■ **任务说明**
这段讲 PHP 严格类型的文档摘录里,加上 declare(strict_types=1); 以后,调用 add(1.0, 2.0) 会报什么错误?

■ **文档摘录**
>>>
4 months ago · 1 MIN READ
#PHP 

基本语法

declare(strict_type=1); 是php7引入的严格类型检查模式的指定语法

<?php
function add(int $a, int $b): int
{
    return $a + $b;
}

var_dump(add(1.0, 2.0));

输出 int(3) 我们提供的是double类型,但是PHP7 和PHP5处理没区别,都是隐式转换未int

修改

<?php
declare(strict_types=1);    //加入这句

function add(int $a, int $b): int
{
    return $a + $b;
}

var_dump(add(1.0, 2.0));

TypeError错误,如下:

PHP Fatal error:  Uncaught TypeError: Argument 1 passed to add() must be of the type integer, float given, called in E:\www\index.php on line 9 and defined in E:\www\index.php:4
Stack trace:
#0 E:\www\index.php(9): add(1, 2)
<<<
■ **数据**
>>>
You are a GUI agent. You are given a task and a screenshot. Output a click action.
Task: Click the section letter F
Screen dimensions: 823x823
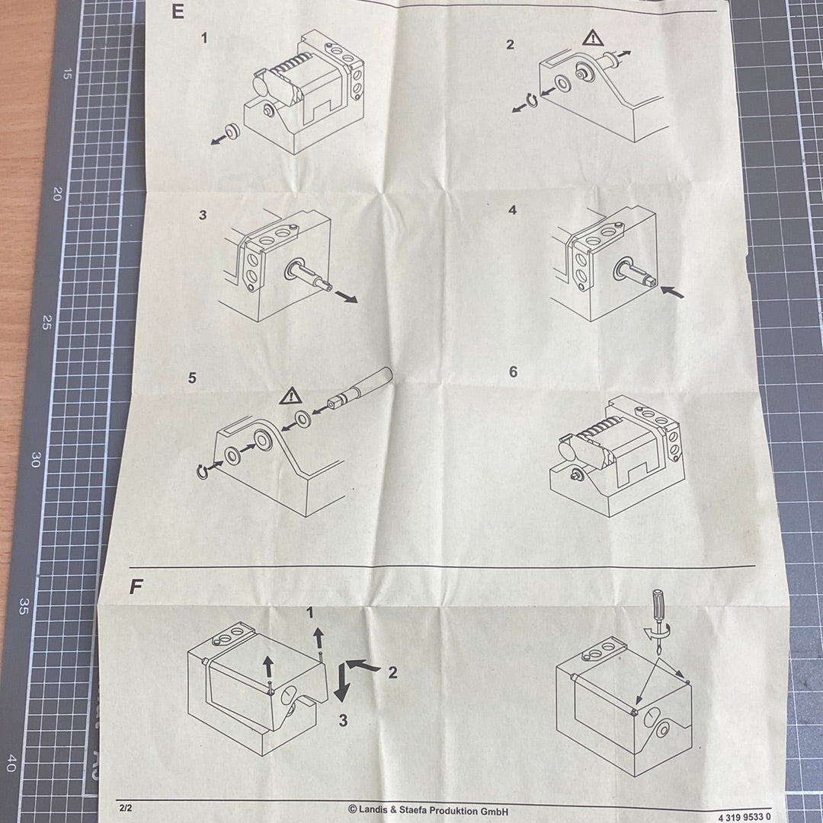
<<<
■ **回答**
会报 TypeError 错误,提示传给 add() 的第一个参数必须是 integer 类型,实际传入的却是 float。